There is comfort and security in these meals; the security funds the indignation Woodforde feels when the King is mobbed by an angry crowd as he travels in his coach from St James’s Palace; it fuels the horror he expressed when Marie Antoinette is guillotined, ‘all anarchy and confusion’, and he is content to pay heavy taxes in order to fight the rebels in the American colonies. James Woodforde never questions such matters as the Rotten Boroughs returning members, that a theft of over 40s is punishable by death, that the slave trade is nothing but a respectable institution, that men can be press-ganged into the navy, that the Catholics are hated and feared by honest God-fearing people.
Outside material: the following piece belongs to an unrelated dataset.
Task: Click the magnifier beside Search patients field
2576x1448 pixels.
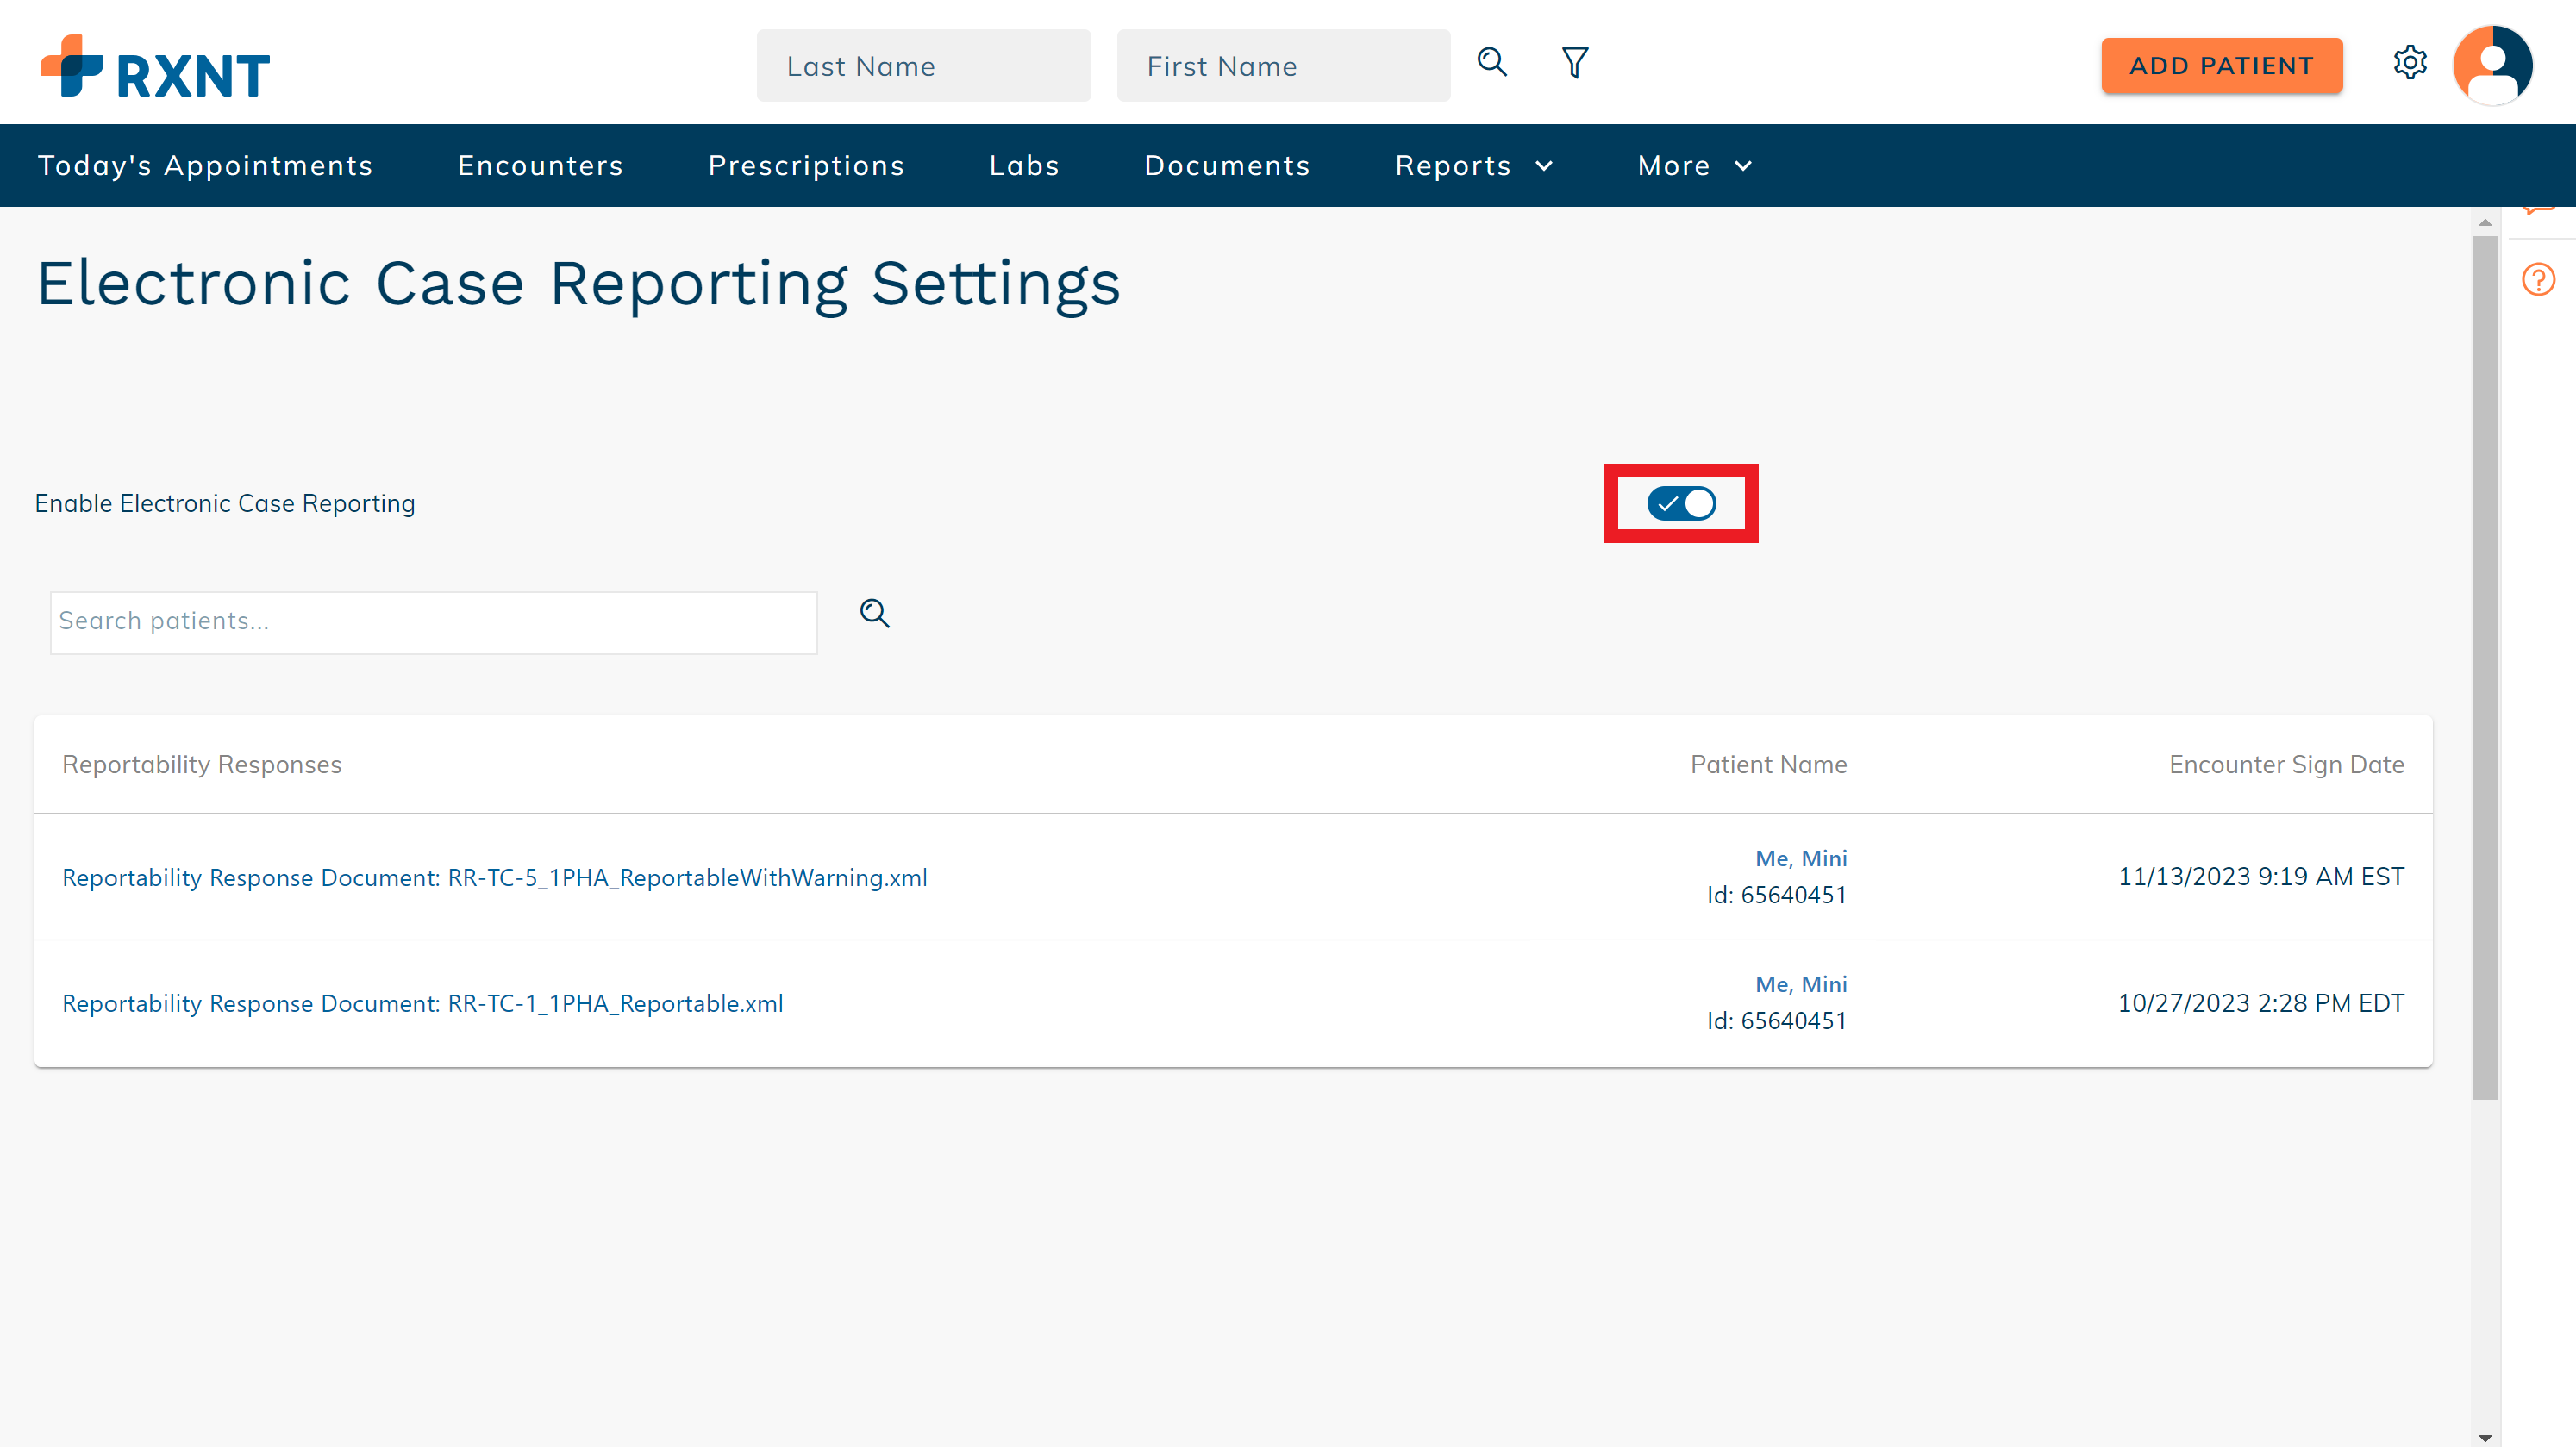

He is confined within his limitations, just as his diet is; he never ventures to eat anything alien to him – there is no whisper of garlic for example, for that belongs to France, to people who are the enemy and have been for hundreds of years. Once dining out he had a dish with morels and truffles in it (dried and imported) but they bring forth no comment. The cookery books of the time are not without imagination and enterprise; indeed,they are full of it. Though the Parson goes hare-coursing, however, does he ever eat it jugged or ‘florendined’ (boned, stuffed and rolled), does he take his partridges paned (minced, flavoured and baked in moulds) or have his beef in olives or his lamb fricasséed? No, he does not, yet these dishes appear in the cookery books of the time. It is not that his kitchen skills are limited, for servants and his niece Nancy wish to please him and would contrive to cook any amount of delicious dishes for him; it is simply that he is content with the plain fare he eats, or does not much notice it if it isn’t plain so cannot record it. Basically Parson Woodforde is a plain man, but we fall into an error if we think the food he eats is as plain and uninteresting as it sounds.